Artists: ((XSdB)) (Andrew Handmer (Australia) / Naritsara Handmer (Thailand) / Glen Huber (Australia))
LASER Oscilloscope replicates the functions of an oscilloscope, which is normally a tool used for viewing electrical signals on a screen; however, this installation adapts the technology to a grand scale, with coloured laser beams used to trace the undulating shapes of different sounds onto a large wall, framed by the night sky.
The interactive artwork highlights the diversity of form created by different sounds. Visitors see and experience the difference between the shape of a whistle and a hum, a clap and a shout, or even the way two sounds mix together.
A higher-pitched sound has a higher frequency, which makes the waves look closer together; a louder sound has a higher amplitude, which means the waves are taller; a pure sound will give the wave a very smooth shape, called a sine curve; while a rough or distorted sound will create a jagged or pointy wave.
Oscilloscope technology operates using a microphone to pick up sounds as they travel through the air in waves of pressure; the sound is then converted to electrical signals, which are displayed on a small screen.

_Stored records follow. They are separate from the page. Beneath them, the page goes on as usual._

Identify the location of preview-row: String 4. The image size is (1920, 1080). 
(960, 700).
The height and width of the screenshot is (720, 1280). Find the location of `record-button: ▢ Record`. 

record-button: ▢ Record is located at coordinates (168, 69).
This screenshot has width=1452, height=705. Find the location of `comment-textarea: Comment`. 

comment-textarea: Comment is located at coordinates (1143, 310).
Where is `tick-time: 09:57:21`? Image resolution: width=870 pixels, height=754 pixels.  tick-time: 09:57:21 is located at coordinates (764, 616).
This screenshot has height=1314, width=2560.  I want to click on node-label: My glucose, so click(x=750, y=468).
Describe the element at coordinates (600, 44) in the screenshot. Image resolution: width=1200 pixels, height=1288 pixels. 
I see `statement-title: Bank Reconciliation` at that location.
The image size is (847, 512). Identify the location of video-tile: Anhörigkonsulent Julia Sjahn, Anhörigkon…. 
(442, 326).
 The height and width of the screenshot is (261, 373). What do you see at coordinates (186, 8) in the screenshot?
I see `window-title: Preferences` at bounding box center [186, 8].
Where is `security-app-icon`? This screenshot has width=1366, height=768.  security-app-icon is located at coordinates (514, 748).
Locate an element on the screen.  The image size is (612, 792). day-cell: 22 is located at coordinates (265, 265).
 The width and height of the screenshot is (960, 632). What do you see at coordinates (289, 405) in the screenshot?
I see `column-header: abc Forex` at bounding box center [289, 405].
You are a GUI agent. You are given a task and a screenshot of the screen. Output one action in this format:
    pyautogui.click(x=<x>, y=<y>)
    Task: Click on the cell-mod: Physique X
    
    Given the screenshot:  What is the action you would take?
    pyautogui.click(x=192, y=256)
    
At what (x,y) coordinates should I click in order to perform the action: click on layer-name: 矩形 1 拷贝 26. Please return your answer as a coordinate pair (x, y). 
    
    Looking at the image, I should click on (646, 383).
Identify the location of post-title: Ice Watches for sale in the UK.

The LASER Oscilloscope employs similar operational principles in capturing the sounds with a microphone; however, a coloured laser beam is used to respond to the signal, which it does by wriggling rapidly up and down. Moving mirrors scan the laser beam from left to right at a more constant speed, assisting it in ‘tracing’ the shape of the sound wave onto the wall. Because the wave is moving so fast, the eye sees it as a continuous wave.